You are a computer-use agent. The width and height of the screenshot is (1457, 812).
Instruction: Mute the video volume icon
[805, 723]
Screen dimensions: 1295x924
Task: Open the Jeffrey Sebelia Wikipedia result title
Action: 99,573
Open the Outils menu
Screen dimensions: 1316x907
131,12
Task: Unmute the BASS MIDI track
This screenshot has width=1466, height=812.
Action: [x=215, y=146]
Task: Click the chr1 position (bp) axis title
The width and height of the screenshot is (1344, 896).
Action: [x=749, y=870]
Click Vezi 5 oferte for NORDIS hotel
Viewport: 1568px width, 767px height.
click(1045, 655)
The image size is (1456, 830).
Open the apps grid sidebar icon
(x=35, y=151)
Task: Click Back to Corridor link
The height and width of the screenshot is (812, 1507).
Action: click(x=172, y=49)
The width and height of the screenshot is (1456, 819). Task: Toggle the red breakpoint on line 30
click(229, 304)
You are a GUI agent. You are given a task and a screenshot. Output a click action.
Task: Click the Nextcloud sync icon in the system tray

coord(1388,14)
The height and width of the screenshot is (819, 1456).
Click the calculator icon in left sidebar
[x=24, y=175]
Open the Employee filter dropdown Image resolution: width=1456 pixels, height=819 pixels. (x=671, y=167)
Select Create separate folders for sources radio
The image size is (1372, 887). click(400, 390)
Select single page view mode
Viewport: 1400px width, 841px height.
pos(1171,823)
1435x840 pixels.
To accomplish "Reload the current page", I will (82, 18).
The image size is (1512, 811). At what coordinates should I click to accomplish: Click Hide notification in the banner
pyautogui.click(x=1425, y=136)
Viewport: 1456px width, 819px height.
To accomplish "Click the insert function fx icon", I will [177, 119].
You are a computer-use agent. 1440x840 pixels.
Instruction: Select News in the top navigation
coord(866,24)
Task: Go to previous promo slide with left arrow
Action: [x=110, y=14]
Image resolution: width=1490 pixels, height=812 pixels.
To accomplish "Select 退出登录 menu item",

=-=-=-=-=

**WHAT YOU HAVE TO DO:**
In full and verbatim, transcribe the data.

**ANSWER TO THIS TASK:**
You are a computer-use agent. The width and height of the screenshot is (1457, 812).
Instruction: Mute the video volume icon
[805, 723]
Screen dimensions: 1295x924
Task: Open the Jeffrey Sebelia Wikipedia result title
Action: 99,573
Open the Outils menu
Screen dimensions: 1316x907
131,12
Task: Unmute the BASS MIDI track
This screenshot has width=1466, height=812.
Action: [x=215, y=146]
Task: Click the chr1 position (bp) axis title
The width and height of the screenshot is (1344, 896).
Action: [x=749, y=870]
Click Vezi 5 oferte for NORDIS hotel
Viewport: 1568px width, 767px height.
click(1045, 655)
The image size is (1456, 830).
Open the apps grid sidebar icon
(x=35, y=151)
Task: Click Back to Corridor link
The height and width of the screenshot is (812, 1507).
Action: click(x=172, y=49)
The width and height of the screenshot is (1456, 819). Task: Toggle the red breakpoint on line 30
click(229, 304)
You are a GUI agent. You are given a task and a screenshot. Output a click action.
Task: Click the Nextcloud sync icon in the system tray

coord(1388,14)
The height and width of the screenshot is (819, 1456).
Click the calculator icon in left sidebar
[x=24, y=175]
Open the Employee filter dropdown Image resolution: width=1456 pixels, height=819 pixels. (x=671, y=167)
Select Create separate folders for sources radio
The image size is (1372, 887). click(400, 390)
Select single page view mode
Viewport: 1400px width, 841px height.
pos(1171,823)
1435x840 pixels.
To accomplish "Reload the current page", I will (82, 18).
The image size is (1512, 811). At what coordinates should I click to accomplish: Click Hide notification in the banner
pyautogui.click(x=1425, y=136)
Viewport: 1456px width, 819px height.
To accomplish "Click the insert function fx icon", I will [177, 119].
You are a computer-use agent. 1440x840 pixels.
Instruction: Select News in the top navigation
coord(866,24)
Task: Go to previous promo slide with left arrow
Action: [x=110, y=14]
Image resolution: width=1490 pixels, height=812 pixels.
To accomplish "Select 退出登录 menu item",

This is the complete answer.